Reproduce the lines of the data below verbatim, from the line with "1201x621 pixels." up to and including the line with "Action: click(133, 259)", and leave the pictures out.

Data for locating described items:

* * * * * * * * *

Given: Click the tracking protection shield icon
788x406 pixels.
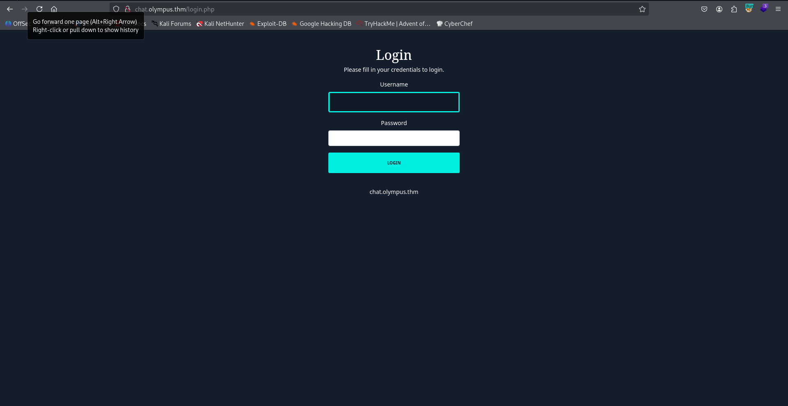Looking at the screenshot, I should pyautogui.click(x=116, y=9).
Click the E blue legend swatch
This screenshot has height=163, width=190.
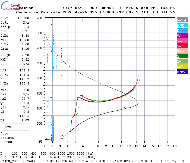(x=182, y=30)
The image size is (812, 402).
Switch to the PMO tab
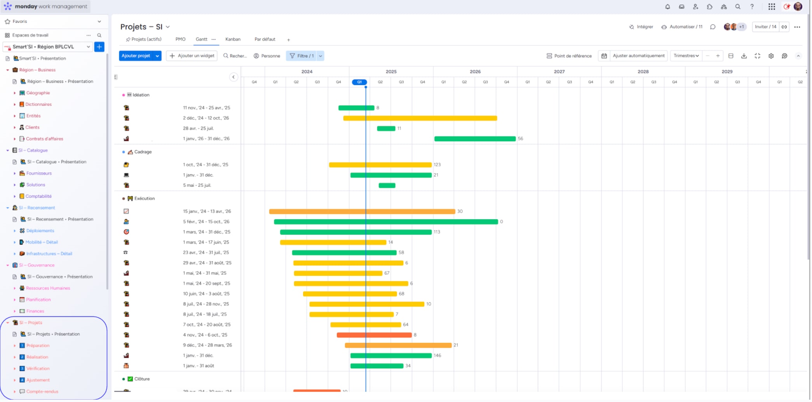180,39
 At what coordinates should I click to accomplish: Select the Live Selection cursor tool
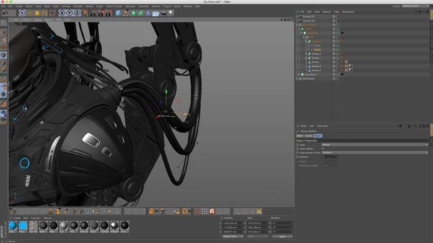pyautogui.click(x=22, y=13)
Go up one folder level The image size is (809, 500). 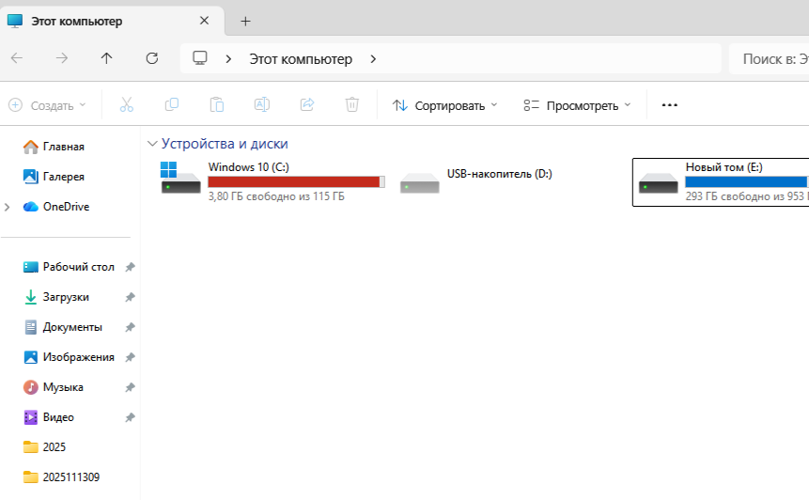pyautogui.click(x=107, y=58)
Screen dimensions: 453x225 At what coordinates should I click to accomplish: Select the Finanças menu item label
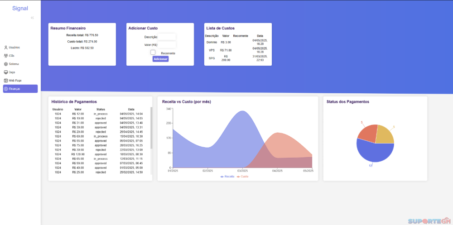pos(14,89)
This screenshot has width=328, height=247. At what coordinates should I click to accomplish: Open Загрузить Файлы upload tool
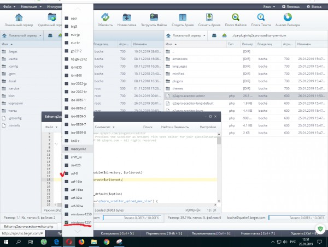pos(150,18)
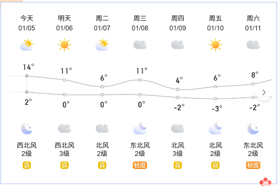Select the 周四 01/09 day column header

tap(177, 23)
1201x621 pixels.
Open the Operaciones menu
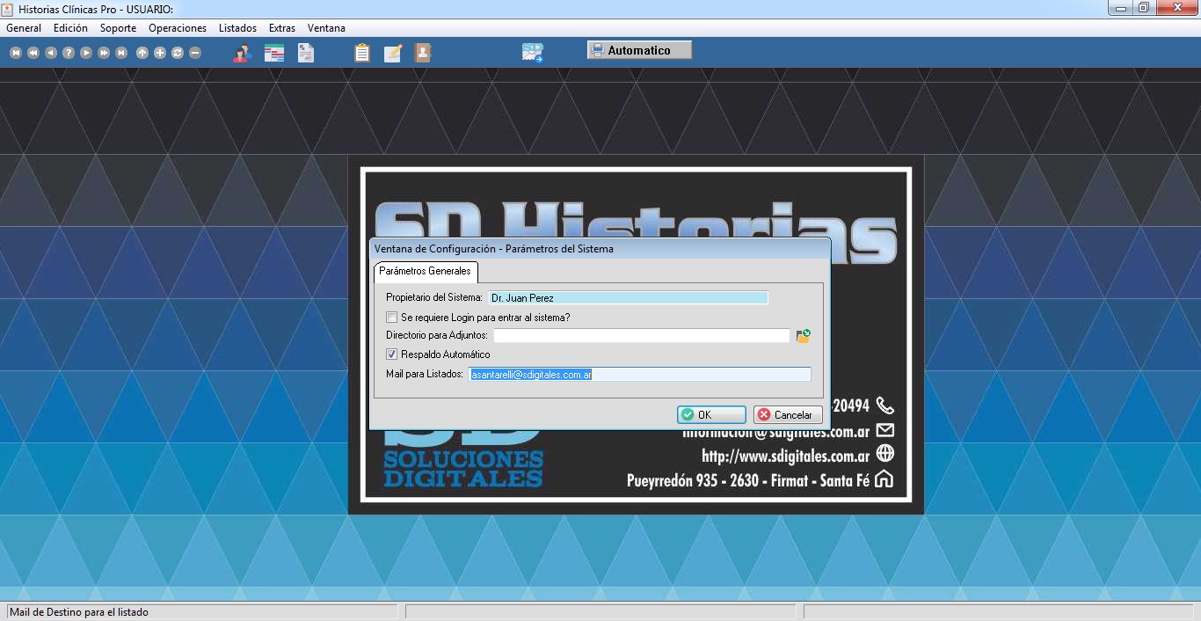pos(178,28)
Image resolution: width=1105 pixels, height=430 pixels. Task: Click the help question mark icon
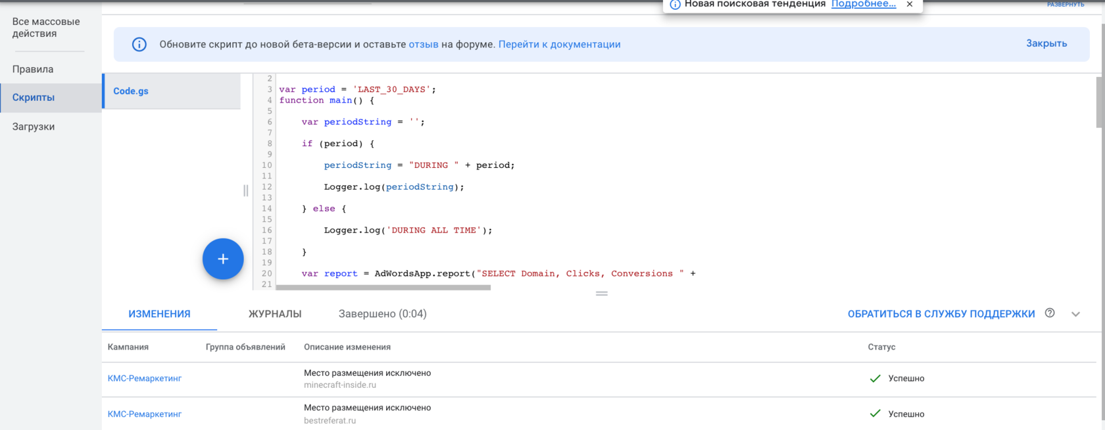pos(1050,313)
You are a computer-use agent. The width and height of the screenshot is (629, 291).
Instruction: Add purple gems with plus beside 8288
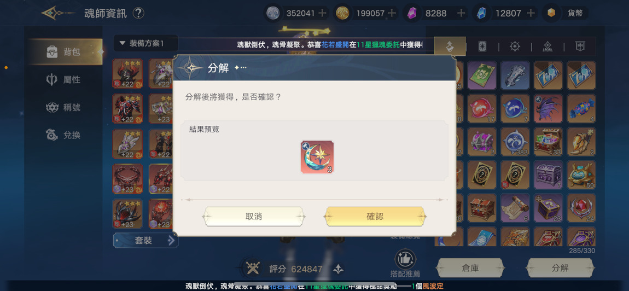click(x=461, y=13)
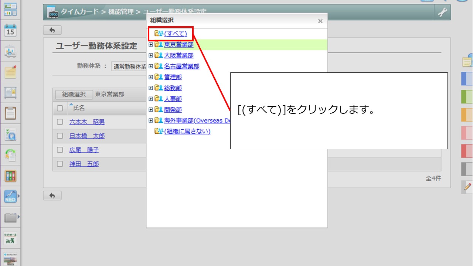Image resolution: width=473 pixels, height=266 pixels.
Task: Tick the checkbox next to 日本橋 太郎
Action: coord(60,136)
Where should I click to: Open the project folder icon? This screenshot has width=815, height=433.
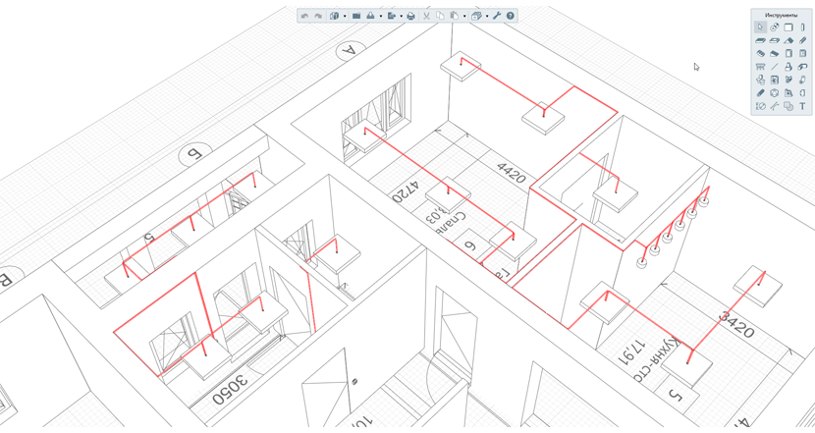tap(356, 16)
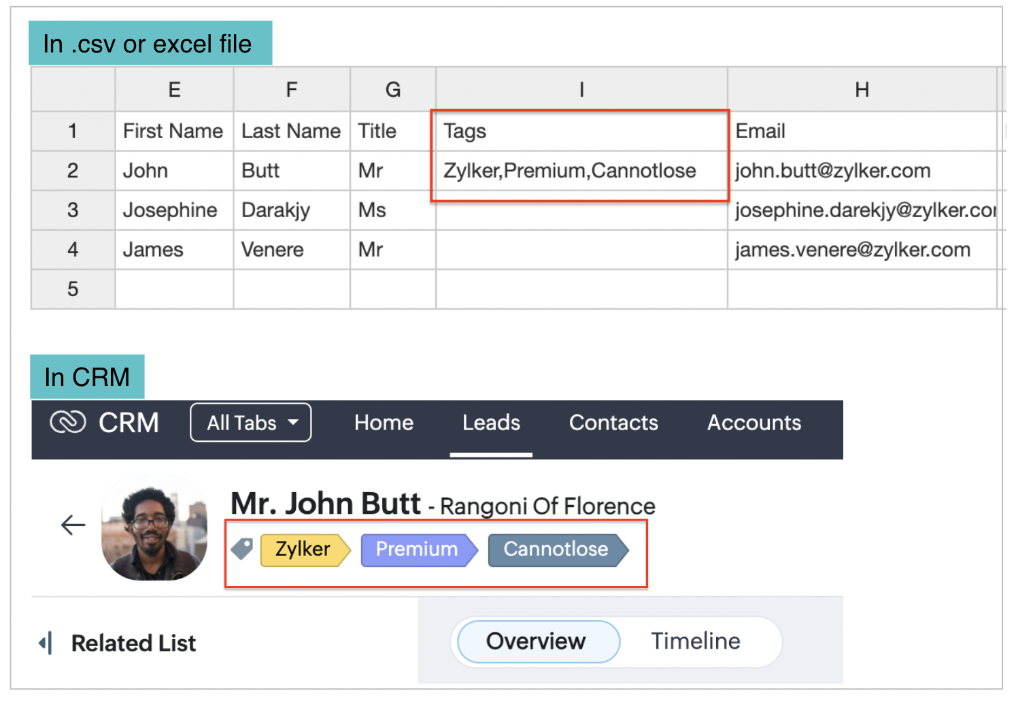Click the purple Premium tag
This screenshot has height=712, width=1016.
click(x=418, y=549)
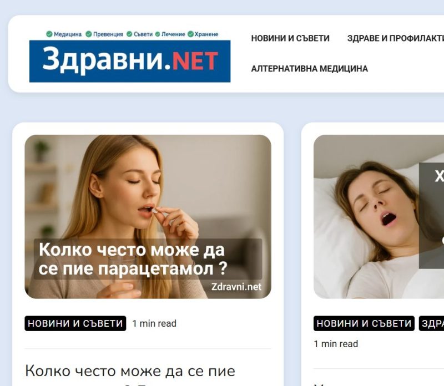Viewport: 444px width, 386px height.
Task: Click the overlay headline Колко често може да се пие парацетамол
Action: click(133, 259)
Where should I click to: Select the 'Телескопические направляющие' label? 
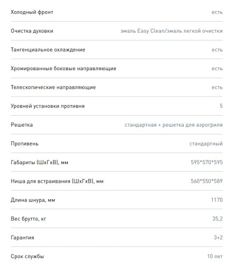click(53, 87)
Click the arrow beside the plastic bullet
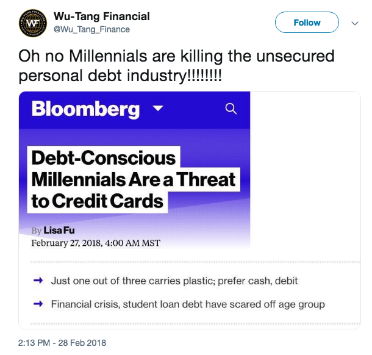The image size is (372, 355). [38, 281]

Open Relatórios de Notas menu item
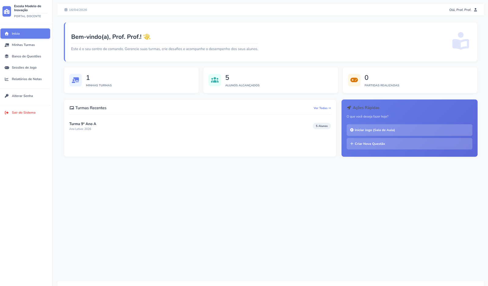(27, 79)
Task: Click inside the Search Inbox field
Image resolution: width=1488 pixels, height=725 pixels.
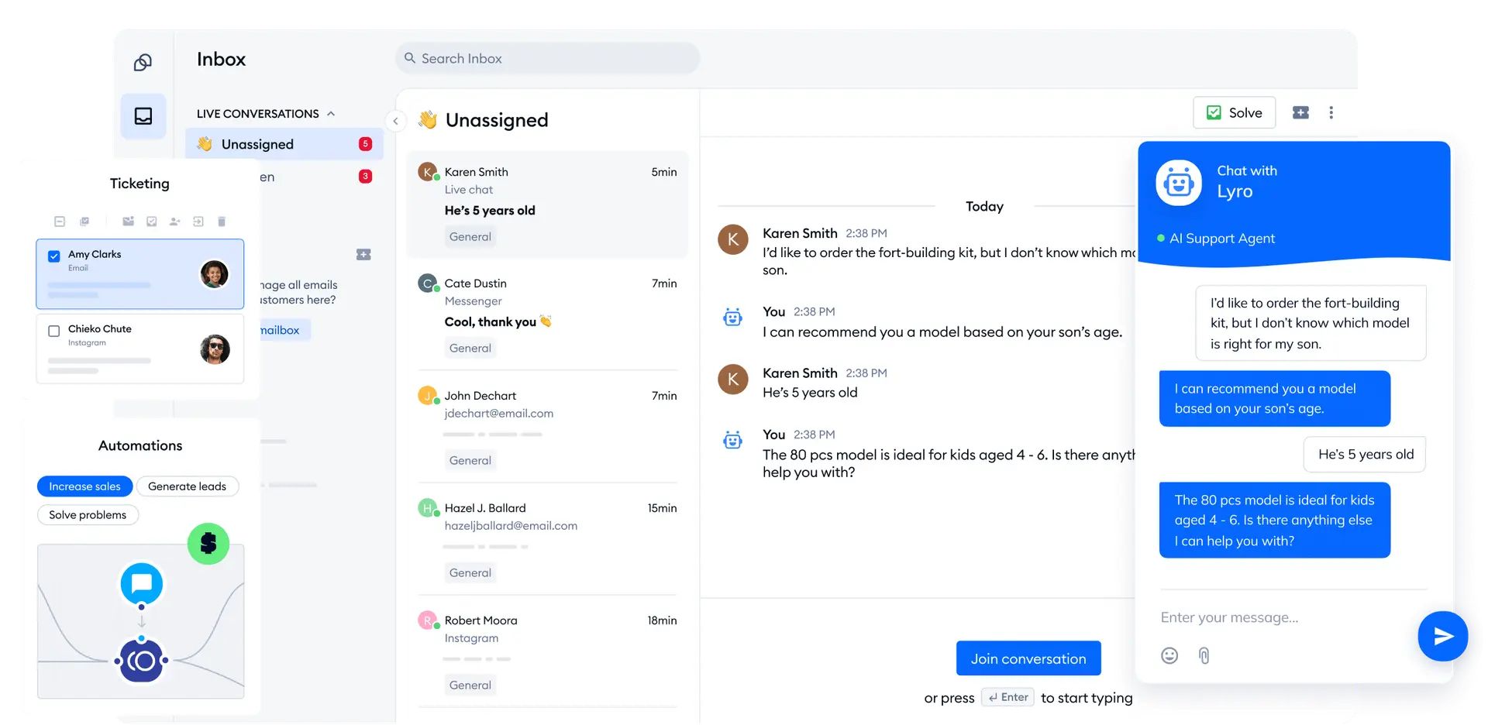Action: (x=547, y=57)
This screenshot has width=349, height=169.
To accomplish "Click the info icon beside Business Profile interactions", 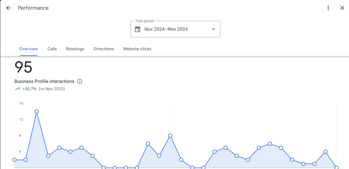I will click(x=80, y=82).
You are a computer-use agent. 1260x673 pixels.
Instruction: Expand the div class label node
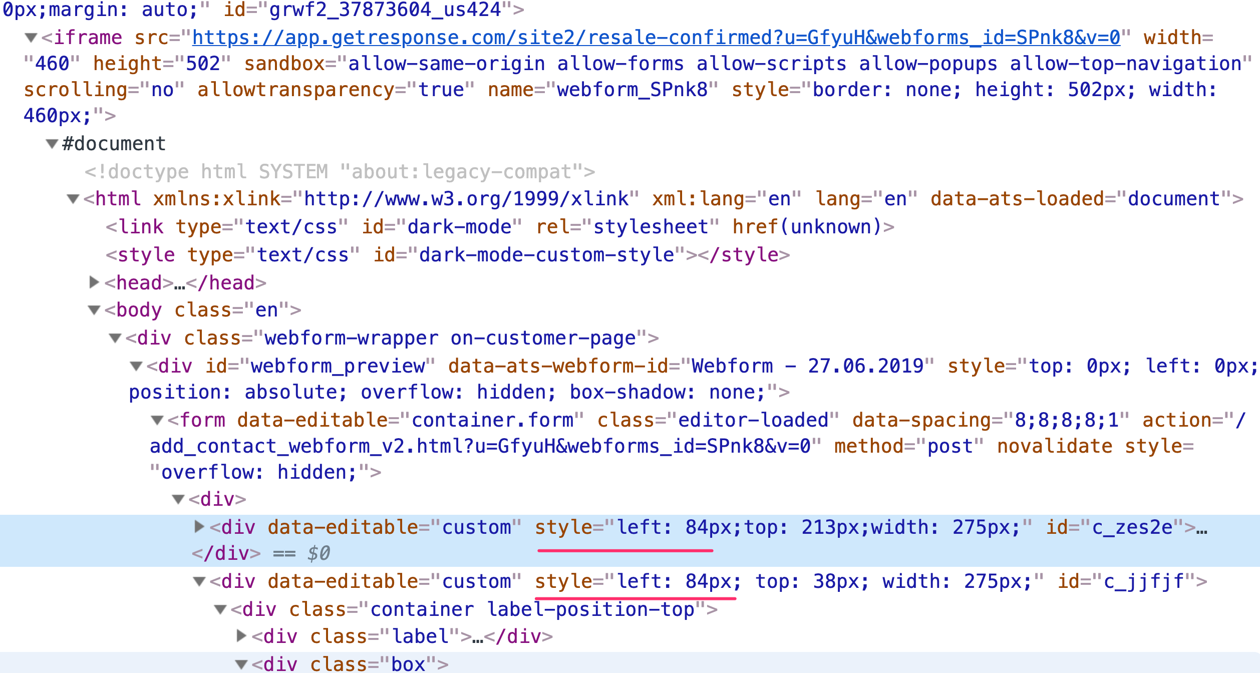point(241,636)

* * * * * * * * *

» Solution for this problem
1201x621 pixels.
Open the Operaciones menu
pos(178,28)
Image resolution: width=1105 pixels, height=430 pixels. Task: Click the help question mark icon
pos(1050,313)
You are a computer-use agent. The width and height of the screenshot is (629, 291).
Instruction: Add purple gems with plus beside 8288
click(x=461, y=13)
Image resolution: width=473 pixels, height=266 pixels.
Task: Tick the checkbox next to 日本橋 太郎
Action: coord(60,136)
Where should I click to: Open the project folder icon? This screenshot has width=815, height=433.
tap(356, 16)
Click the purple Premium tag
This screenshot has height=712, width=1016.
click(x=418, y=549)
Viewport: 444px width, 386px height.
Task: Click the overlay headline Колко често може да се пие парацетамол
Action: click(133, 259)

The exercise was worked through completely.